The Beating of the Drums

by Herwhereabouts



Category: Shadowhunters (TV)
Genre: Alternate Universe, Gen, M/M, Pre-Slash
Language: English
Status: Completed
Published: 2017-09-30
Updated: 2017-09-30
Packaged: 2019-01-07 04:04:35
Rating: Mature
Warnings: No Archive Warnings Apply
Chapters: 1
Words: 1,843
Publisher: archiveofourown.org
Story URL: https://archiveofourown.org/works/12225399
Author URL: https://archiveofourown.org/users/Herwhereabouts/pseuds/Herwhereabouts
Summary: Since Jace cared little for others - his sister was a useful tool at times but an inconvenience now - and cared only about wielding power and ruling his people with absolute authority, it surprised none that he was lacking a heart. His father did have it cut out from him - the offending instrument - and Jace’s chest sealed with ancient magic when he was a boy, after all.





	The Beating of the Drums

**Author's Note:**

> I was supposed to finish up a Sherdario fic on here but that muse is long dead now and I am in the midst of preparing the eulogy for it. 
> 
> Instead, the effort I was trying to put into finishing up the RPF fic went into this AU Jalec magical realism period piece, which has been mercurial in the way that it has taken shape and formed in my head. Glad to get it out there!
> 
> There are elements taken from various fandoms in this AU - Harry Potter and PoTC to name the two obvious ones. 
> 
> Everything written here is all fake, all for fun, no harm intended, etc. 
> 
> I hope you guys enjoy it. It was fun to write! :)

******************

Jace watched Alec throw himself at one unsuspecting victim to another with mild curiosity and more than a little distaste. Alec’s wanton shamelessness and inebriation made a comical sight at the ceremonial feast. The newly appointed King of Idris cavorting around like a common whore during the anniversary of his father’s death the year prior did not make for new gossip in the castle, after the Lightwoods had won the war.

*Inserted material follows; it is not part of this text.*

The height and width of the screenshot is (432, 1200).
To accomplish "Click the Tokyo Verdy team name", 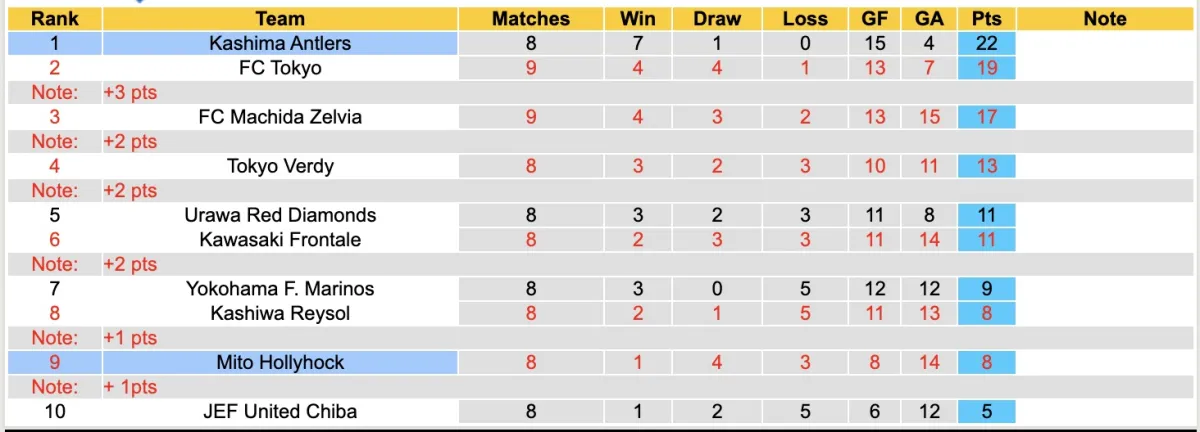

There was no satisfaction to be gained from the public display of idiocy, though. Jace found little to be entertaining in the household of the Lightwoods. They were a dry, broken bunch, prone to excessive bouts of feeling and emotion, and altogether unfit to bear a crown and rule a kingdom. 

To think that Valentine’s kingdom fell - his father’s glory and legacy - to such a band of merrily dimwitted fools, who ruled with their hearts instead of their heads, ran like black, acrid venom through his veins. 

With a quick impish smile gracing his otherwise hardened features, Jace lightly raised his drink in a toast as Alec made towards him with a heavy gait and clear displeasure written in his countenance, ire apparent in the way his eyebrows were drawn together. 

Alec came close enough to brush up against him, his lips curling down in the manner of one smelling something distinctly unpleasant. Jace’s smile stayed fixed as he raised his goblet and took another sip of his wine, knuckles brushing against Alec’s chest. Sharp eyes narrowed and Alec grabbed him none too gently by the wrist and marched him out of the lively grand dining hall and into a secluded and private alcove. Jace went along quietly and passively. 

As far as their guests were concerned now, Jace had been verily tamed by the new King. His evil ways and past deeds - the deeds of his father, Valentine, mainly - had been buried and burned from their historical scrolls already, their memories wiped clean and pristine, even as they still mourned their countless dead and raged over the injustices in secret. 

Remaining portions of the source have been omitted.